§ The task: Copy out the lines from the one containing "The width and height of the screenshot is (739, 497)." through the one containing "The width and height of the screenshot is (253, 244).", both included, exactly as they stand, character for character.

§ Records for the exercise:

● ● ● ● ● ● ●

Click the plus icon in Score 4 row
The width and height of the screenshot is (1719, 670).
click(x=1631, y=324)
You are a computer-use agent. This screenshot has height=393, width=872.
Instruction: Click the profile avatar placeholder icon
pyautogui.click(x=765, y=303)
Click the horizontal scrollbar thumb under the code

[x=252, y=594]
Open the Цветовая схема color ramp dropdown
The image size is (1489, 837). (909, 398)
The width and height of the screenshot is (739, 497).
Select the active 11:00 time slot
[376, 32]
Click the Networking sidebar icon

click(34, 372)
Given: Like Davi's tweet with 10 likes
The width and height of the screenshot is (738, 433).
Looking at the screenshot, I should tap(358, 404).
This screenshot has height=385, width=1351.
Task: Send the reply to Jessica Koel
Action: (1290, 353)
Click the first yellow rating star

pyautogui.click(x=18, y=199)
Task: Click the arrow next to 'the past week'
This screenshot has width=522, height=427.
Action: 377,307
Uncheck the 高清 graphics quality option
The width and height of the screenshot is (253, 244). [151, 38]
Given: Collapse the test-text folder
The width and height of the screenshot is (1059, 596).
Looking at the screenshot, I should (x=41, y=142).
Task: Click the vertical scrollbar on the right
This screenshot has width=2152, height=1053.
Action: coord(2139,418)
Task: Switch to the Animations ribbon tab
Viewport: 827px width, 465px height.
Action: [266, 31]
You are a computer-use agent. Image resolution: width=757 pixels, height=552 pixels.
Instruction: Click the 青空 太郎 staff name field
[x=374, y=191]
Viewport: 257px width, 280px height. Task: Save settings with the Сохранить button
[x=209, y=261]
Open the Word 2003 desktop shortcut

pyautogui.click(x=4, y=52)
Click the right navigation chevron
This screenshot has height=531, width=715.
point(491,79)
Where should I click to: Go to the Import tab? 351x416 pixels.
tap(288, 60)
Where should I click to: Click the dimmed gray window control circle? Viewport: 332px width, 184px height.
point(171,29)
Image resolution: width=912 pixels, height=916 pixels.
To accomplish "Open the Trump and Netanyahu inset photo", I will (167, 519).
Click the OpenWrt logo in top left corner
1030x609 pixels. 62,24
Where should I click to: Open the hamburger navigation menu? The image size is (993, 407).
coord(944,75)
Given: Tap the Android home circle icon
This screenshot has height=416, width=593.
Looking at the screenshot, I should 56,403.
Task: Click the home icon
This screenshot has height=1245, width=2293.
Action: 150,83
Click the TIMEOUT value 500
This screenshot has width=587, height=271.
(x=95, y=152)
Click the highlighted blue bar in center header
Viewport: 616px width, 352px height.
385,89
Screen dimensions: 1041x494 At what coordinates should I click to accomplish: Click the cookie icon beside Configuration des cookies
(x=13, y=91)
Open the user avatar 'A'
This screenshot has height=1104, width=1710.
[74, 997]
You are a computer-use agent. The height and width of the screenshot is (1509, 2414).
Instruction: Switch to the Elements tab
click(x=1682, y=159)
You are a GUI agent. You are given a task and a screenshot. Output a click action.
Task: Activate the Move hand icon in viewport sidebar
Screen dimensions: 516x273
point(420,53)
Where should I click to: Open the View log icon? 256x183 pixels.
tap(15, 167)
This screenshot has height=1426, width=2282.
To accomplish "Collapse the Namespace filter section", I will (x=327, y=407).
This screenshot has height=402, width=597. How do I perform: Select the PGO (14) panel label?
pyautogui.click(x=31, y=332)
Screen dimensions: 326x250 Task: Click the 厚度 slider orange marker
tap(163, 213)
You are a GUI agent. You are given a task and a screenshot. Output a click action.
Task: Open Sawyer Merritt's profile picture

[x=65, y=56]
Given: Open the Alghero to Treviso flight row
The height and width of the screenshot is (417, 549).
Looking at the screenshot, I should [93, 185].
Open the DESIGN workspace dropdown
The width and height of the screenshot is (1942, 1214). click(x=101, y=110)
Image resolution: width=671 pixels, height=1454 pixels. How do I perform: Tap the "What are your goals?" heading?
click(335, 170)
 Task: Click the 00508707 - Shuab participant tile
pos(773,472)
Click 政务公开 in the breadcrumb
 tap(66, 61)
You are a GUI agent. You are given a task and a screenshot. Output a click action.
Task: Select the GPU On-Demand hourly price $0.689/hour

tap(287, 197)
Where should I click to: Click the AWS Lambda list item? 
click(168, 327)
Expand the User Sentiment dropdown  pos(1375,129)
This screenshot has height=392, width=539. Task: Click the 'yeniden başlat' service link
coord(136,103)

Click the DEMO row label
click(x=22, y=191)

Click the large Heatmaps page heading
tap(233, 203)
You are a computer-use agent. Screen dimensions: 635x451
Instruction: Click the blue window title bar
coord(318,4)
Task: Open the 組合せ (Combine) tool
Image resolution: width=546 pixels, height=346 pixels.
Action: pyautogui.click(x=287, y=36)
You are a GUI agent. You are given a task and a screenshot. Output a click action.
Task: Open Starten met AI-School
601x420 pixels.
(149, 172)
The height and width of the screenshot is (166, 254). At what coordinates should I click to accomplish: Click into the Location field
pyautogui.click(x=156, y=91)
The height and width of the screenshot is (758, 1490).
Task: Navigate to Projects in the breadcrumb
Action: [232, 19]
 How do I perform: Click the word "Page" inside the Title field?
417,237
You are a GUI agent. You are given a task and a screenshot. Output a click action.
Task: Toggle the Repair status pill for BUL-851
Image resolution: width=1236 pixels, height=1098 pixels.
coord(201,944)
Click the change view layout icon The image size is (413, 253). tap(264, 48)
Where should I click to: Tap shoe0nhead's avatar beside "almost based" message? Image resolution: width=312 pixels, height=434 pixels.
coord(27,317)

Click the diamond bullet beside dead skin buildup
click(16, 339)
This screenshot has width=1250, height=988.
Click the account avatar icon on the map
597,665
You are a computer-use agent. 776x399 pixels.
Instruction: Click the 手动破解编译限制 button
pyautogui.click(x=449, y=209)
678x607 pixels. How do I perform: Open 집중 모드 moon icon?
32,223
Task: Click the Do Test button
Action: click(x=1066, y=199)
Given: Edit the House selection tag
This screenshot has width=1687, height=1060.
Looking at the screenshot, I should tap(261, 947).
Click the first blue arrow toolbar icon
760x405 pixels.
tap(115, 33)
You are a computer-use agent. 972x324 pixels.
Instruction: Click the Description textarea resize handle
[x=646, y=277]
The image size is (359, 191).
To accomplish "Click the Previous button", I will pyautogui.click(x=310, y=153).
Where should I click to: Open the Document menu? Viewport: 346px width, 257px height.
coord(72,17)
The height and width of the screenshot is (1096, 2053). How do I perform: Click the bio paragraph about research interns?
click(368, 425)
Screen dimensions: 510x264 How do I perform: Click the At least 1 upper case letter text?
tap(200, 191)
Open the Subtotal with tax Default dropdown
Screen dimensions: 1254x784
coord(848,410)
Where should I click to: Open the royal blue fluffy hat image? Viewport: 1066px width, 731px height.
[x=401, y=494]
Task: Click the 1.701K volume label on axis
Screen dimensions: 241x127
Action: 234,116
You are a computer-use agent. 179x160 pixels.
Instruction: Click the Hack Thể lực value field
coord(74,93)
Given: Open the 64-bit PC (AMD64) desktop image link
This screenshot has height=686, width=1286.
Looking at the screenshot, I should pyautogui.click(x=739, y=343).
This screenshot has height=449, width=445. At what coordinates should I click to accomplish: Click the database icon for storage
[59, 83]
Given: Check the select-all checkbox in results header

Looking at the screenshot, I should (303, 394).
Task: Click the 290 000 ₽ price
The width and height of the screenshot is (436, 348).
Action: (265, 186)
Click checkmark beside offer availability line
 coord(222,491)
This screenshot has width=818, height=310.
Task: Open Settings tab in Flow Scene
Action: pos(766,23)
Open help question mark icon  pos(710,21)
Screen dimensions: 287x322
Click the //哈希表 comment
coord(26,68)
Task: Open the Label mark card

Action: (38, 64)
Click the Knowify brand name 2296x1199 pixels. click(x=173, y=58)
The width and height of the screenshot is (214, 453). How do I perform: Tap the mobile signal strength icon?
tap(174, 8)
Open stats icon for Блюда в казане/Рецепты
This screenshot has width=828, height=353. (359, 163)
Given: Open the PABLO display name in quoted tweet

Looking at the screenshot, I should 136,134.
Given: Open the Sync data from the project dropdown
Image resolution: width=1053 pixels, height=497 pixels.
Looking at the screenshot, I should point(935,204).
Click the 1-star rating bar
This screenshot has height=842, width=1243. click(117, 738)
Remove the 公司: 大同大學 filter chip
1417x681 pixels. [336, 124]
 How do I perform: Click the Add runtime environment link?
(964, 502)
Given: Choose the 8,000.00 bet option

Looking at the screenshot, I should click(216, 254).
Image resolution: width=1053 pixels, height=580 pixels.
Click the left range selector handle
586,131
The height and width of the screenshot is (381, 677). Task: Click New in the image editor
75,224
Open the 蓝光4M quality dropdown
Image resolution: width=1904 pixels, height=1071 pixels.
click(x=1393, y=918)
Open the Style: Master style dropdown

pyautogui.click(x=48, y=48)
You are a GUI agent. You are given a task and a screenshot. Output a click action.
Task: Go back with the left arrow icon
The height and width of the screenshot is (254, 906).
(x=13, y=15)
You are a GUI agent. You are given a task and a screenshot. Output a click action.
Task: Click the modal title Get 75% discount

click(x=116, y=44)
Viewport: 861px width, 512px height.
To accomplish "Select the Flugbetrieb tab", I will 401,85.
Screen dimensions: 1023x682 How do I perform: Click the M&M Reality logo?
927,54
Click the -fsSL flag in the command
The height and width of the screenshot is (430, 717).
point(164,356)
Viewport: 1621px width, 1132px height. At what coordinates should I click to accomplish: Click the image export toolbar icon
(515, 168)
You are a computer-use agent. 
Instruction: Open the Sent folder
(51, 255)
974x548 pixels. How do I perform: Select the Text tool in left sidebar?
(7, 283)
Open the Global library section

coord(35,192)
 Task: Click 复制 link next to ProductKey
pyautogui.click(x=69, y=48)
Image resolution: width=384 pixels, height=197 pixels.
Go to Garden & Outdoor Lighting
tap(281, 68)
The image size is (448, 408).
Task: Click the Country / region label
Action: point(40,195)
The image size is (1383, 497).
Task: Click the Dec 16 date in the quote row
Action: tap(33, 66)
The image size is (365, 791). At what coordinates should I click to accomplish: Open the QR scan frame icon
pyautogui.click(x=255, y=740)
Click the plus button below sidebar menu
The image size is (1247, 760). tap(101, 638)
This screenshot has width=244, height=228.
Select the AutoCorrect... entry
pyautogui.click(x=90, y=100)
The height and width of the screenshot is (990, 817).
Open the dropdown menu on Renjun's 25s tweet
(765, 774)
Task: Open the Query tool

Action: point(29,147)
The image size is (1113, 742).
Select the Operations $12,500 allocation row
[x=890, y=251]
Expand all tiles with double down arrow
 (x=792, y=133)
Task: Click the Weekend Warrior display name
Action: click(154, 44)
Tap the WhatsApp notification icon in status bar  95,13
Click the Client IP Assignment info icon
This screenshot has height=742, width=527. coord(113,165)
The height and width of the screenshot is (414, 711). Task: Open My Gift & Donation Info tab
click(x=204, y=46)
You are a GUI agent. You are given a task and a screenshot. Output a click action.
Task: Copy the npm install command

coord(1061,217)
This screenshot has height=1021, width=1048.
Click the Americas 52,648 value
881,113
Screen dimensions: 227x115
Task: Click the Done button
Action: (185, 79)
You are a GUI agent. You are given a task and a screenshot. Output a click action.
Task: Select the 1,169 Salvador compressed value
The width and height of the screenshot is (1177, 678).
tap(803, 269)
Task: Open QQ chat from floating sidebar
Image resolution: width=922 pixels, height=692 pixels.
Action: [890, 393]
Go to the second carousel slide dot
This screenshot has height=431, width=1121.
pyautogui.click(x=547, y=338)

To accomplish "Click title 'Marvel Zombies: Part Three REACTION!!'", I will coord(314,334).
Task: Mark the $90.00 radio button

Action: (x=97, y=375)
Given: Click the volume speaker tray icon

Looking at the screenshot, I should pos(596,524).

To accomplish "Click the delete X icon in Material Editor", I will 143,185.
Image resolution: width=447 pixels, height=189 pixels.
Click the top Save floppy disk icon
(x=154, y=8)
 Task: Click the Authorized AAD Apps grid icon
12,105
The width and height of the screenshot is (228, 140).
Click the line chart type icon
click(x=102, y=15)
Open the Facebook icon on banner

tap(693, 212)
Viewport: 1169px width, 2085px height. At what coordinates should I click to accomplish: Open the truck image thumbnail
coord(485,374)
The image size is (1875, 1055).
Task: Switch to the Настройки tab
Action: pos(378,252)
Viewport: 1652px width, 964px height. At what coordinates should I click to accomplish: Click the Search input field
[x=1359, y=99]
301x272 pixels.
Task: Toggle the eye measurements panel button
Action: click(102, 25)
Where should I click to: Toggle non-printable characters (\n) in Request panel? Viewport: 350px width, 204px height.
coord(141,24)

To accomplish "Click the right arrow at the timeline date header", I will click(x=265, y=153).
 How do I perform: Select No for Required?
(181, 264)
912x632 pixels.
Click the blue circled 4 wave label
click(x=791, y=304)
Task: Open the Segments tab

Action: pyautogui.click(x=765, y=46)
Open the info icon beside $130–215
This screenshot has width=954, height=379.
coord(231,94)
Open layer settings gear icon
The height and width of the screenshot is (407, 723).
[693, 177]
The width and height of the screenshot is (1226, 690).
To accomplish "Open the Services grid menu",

● ● ● ● ● ● ●

§ Answer:
The width and height of the screenshot is (739, 497).
Select the active 11:00 time slot
[376, 32]
Click the Networking sidebar icon

click(34, 372)
Given: Like Davi's tweet with 10 likes
The width and height of the screenshot is (738, 433).
Looking at the screenshot, I should tap(358, 404).
This screenshot has height=385, width=1351.
Task: Send the reply to Jessica Koel
Action: (1290, 353)
Click the first yellow rating star

pyautogui.click(x=18, y=199)
Task: Click the arrow next to 'the past week'
This screenshot has width=522, height=427.
Action: 377,307
Uncheck the 高清 graphics quality option
The width and height of the screenshot is (253, 244). [151, 38]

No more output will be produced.